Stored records

= Beginning of Section =

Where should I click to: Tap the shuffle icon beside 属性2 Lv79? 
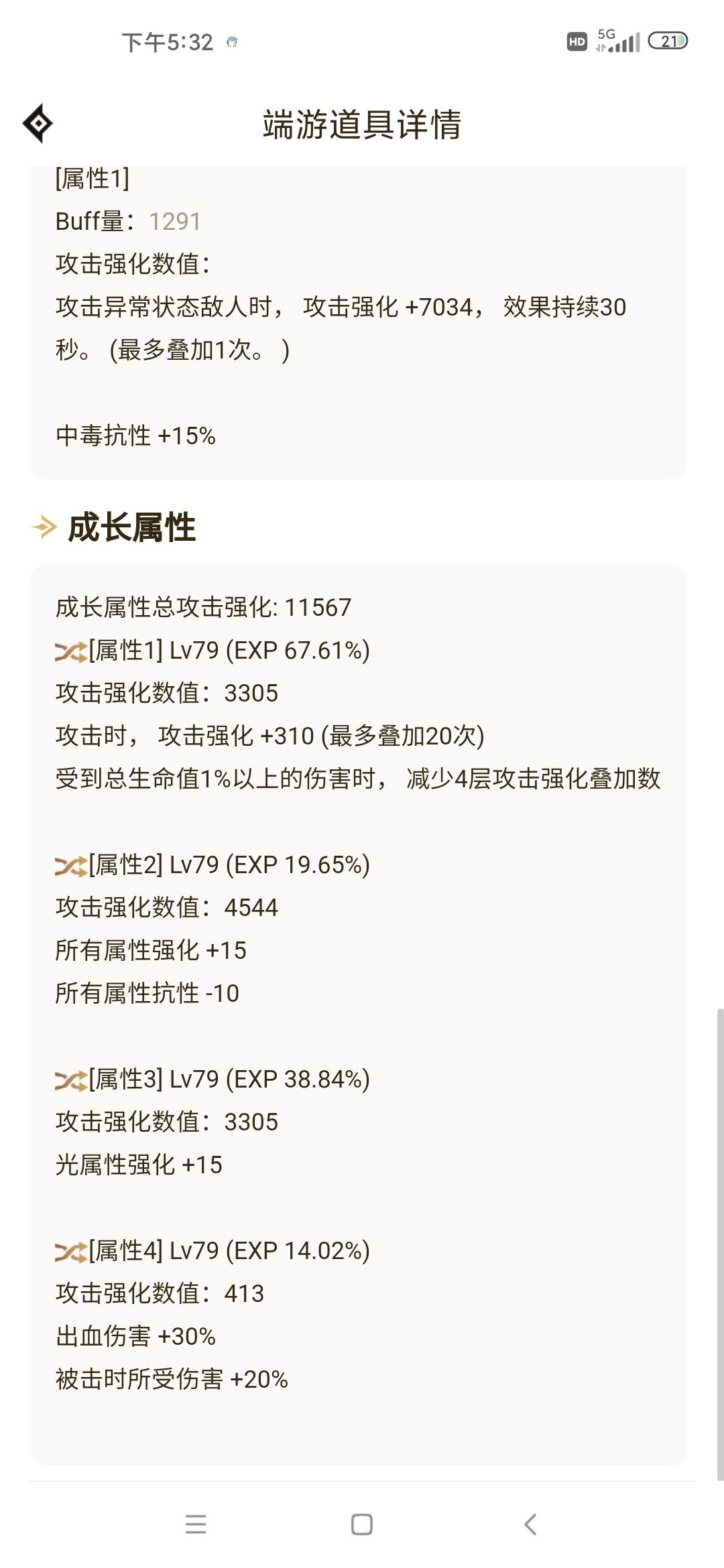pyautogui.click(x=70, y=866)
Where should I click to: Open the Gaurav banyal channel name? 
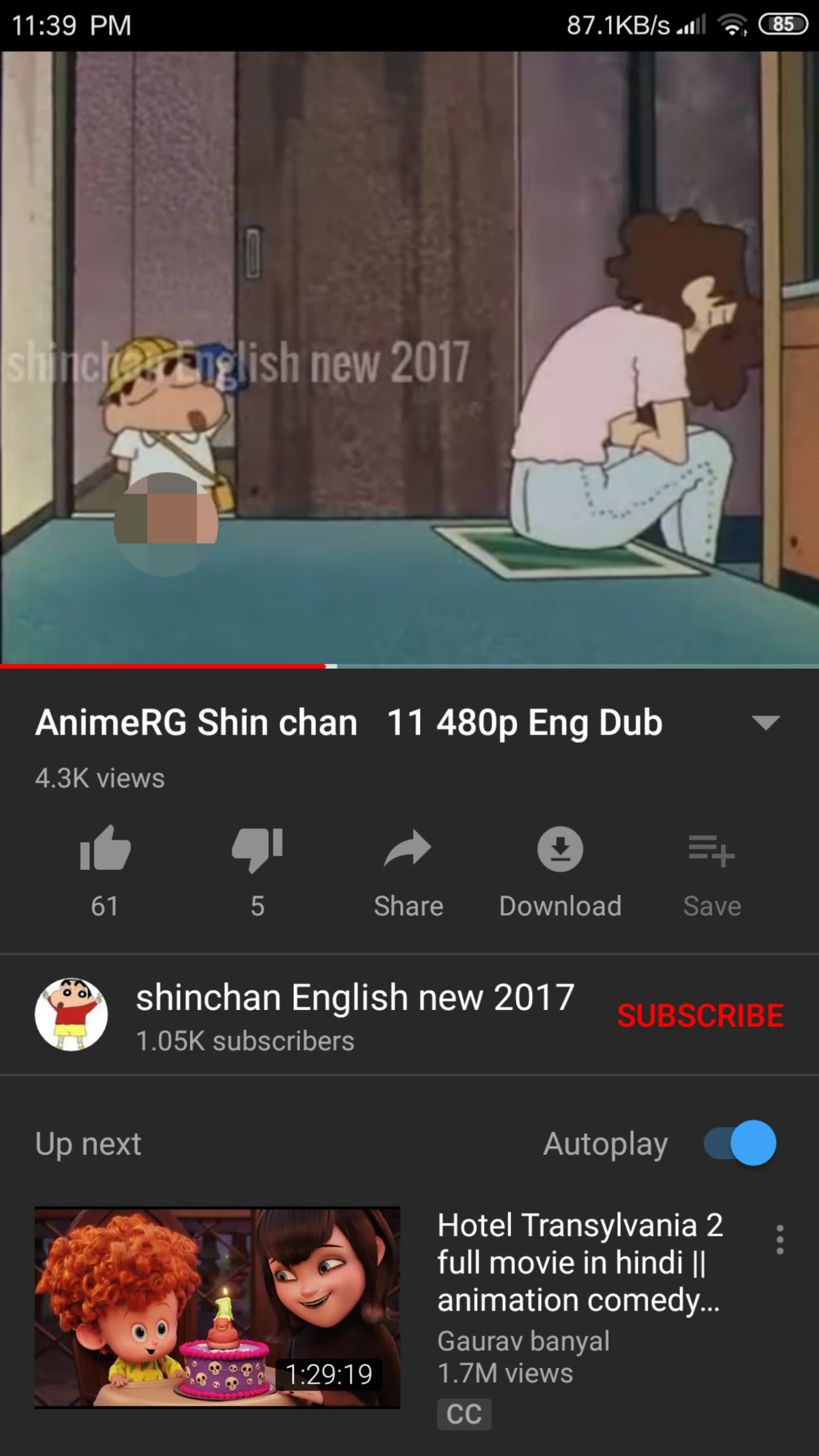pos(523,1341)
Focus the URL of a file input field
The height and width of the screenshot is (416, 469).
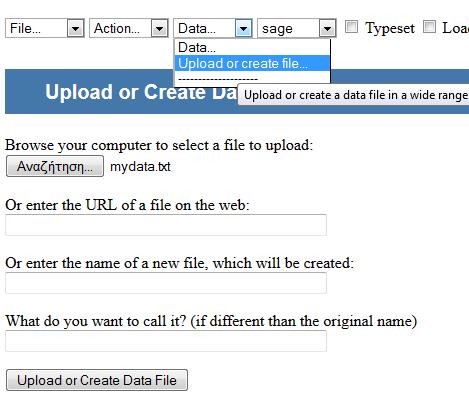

= End of Section =

* WHAT IS REQUIRED *
Return the full set of lines above word for word and with no pictures.

* ANSWER SPACE *
Where should I click to: Tap the shuffle icon beside 属性2 Lv79? 
pyautogui.click(x=70, y=866)
Where should I click to: Open the Gaurav banyal channel name? 
pos(523,1341)
Focus the URL of a file input field
The height and width of the screenshot is (416, 469).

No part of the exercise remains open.